Rodrigo – Persistência e criação. Do limão, a gente faz a limonada. Estar antenado com seu público, criar alternativas para chegar até ele, independente da dificuldade e da distância, ou da resposta financeira. Investir no trabalho, persistir, acreditar e o mais importante, realizar. Tirar do papel a boa ideia e  fazer chegar às ruas, aos ouvintes, aos espectadores.

Como é chegar ao quinto disco, em uma época que a indústria fonográfica está tão distante dos seus tempos áureos, como nas décadas de 1970 a 1990?
Rodrigo – O mercado está diferente mesmo, mas as necessidades ainda permanecem as mesmas, apenas trocou de mãos. O objetivo continua sendo fazer o CD chegar ao maior número possível de pessoas, que as canções se tornem conhecidas através de shows, da mídia em geral, portanto, através do trabalho de distribuição e divulgação. Hoje em dia, em 90% dos casos, é o próprio artista, com seus próprios recursos, quem cuida dessas funções – como o CD já não tem o mesmo retorno em vendas, como nas décadas de 80 e 90,  as gravadoras (as poucas que existem) não investem quase nada no marketing dos produtos que lança. O que fiz desde 2007, quando comecei minha carreira solo, foi concentrar as minhas forças na criação, sem me importar em saber como estava o mercado fonográfico, afinal, é preciso criar novas ideias, fazer a roda girar. Inventei shows em cima de uma Kombi, nunca fiquei parado esperando alguém fazer alguma coisa por mim. As redes sociais são importantíssimas nessas horas: eu usei muito a Internet, primeiro com o Orkut, depois Twitter e agora com 3 canais no Facebook.

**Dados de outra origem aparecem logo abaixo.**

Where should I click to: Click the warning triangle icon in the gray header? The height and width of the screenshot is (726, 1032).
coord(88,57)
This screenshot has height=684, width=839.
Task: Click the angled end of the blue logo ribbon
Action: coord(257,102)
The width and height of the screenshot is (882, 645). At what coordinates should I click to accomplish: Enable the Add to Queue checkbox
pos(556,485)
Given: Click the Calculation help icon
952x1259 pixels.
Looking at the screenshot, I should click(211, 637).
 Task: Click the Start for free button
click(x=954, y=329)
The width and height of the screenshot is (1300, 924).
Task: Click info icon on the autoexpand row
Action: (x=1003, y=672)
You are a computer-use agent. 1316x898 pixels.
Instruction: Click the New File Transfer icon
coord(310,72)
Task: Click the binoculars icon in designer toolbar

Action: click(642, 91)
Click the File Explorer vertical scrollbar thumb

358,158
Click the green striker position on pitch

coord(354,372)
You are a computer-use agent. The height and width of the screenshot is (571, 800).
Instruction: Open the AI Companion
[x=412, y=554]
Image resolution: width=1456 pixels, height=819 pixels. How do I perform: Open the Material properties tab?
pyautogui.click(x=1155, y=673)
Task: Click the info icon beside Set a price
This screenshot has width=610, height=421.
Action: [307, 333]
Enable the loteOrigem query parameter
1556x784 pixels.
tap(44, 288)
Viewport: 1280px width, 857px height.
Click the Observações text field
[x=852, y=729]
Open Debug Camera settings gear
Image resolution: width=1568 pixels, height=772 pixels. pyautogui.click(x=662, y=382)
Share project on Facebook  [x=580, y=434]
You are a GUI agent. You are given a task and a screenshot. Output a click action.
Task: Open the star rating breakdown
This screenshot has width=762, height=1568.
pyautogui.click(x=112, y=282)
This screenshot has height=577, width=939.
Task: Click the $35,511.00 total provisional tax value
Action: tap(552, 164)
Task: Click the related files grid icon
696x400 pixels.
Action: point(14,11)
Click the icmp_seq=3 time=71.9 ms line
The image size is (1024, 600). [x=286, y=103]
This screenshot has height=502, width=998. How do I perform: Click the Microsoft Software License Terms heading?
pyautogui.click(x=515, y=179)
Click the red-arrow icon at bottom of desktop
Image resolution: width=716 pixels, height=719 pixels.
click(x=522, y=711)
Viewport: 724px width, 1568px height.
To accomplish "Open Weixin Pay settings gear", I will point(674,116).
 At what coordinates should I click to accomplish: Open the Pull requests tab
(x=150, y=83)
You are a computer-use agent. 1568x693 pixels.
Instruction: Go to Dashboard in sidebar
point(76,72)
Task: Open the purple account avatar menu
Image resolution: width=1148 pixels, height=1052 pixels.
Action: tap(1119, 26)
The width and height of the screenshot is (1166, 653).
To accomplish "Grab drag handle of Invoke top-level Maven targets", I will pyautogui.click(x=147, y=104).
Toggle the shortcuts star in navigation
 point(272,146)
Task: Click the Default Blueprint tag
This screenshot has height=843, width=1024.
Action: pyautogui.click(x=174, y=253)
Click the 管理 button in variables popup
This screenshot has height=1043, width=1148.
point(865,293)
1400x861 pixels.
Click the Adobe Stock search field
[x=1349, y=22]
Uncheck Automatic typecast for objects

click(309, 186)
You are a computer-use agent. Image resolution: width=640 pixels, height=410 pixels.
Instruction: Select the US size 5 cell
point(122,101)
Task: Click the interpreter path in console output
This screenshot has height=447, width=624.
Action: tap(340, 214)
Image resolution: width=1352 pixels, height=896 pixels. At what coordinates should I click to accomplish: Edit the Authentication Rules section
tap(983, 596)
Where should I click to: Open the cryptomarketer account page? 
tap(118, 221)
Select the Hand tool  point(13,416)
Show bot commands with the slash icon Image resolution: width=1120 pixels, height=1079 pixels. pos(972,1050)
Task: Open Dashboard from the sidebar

O que você destacaria do seu trabalho solo, que você jamais conseguiria realizar no Barão?
Rodrigo – Cantar é o principal diferencial, mas acho que o mais importante é que não deixo de curtir ser o baixista do Barão, é uma honra pra mim. Por outro lado, adoro cantar e no Barão já tem um grande cantor, que é o Frejat, então, achei meu jeito de cantar e, principalmente, de entreter as plateias. Fazia isso nos Britos, mas com músicas dos Beatles. Aqui faço com as minhas próprias canções ou com “usucapião” das que gravei nos últimos 30 anos. No meu show canto minha história, seja solo, com Leo Jaime, Miquinhos Amestrados, Kid Abelha, Blitz, Lobão… Sou eu comigo mesmo. E com a presença de dois dos meus amigos e parceiro que representaram cada uma dessas épocas, pré Barão e pós Barão: Kadu Menezes e Fernando Magalhães, com  os quais tenho o power trio Os Lenhadores. A carreira solo também me deu a chance de gravar meus clipes (a música Remédios ganhou clipe com a participação do grande Miéle), fazer projetos com Roberto Menescal, ter cantado com o Ney Matogrosso, Zélia Duncan, Leoni e muitos outros. Essa á a minha realidade nos últimos seis anos.

O que te inspira a compor?
Rodrigo – O cotidiano, tudo o que acontece ao meu redor, perto de mim ou dentro da minha cabeça, que não para um segundo. E também a vontade de sempre andar para frente. Conversas com meus filhos, com a minha mulher sempre se desdobram em letras, minha história pessoal também. E não paro de compor, todo dia escrevo letras, componho melodias…

Como está o relacionamento com os outros integrantes do Barão e se há algum plano de reunir o grupo novamente para algum trabalho novo?
Rodrigo – Está ótimo! A turnê dos 30 anos foi maravilhosa e curtimos bastante cada show. Foi curta, mas intensa. Vem um documentário pela frente, mas não há previsão de volta.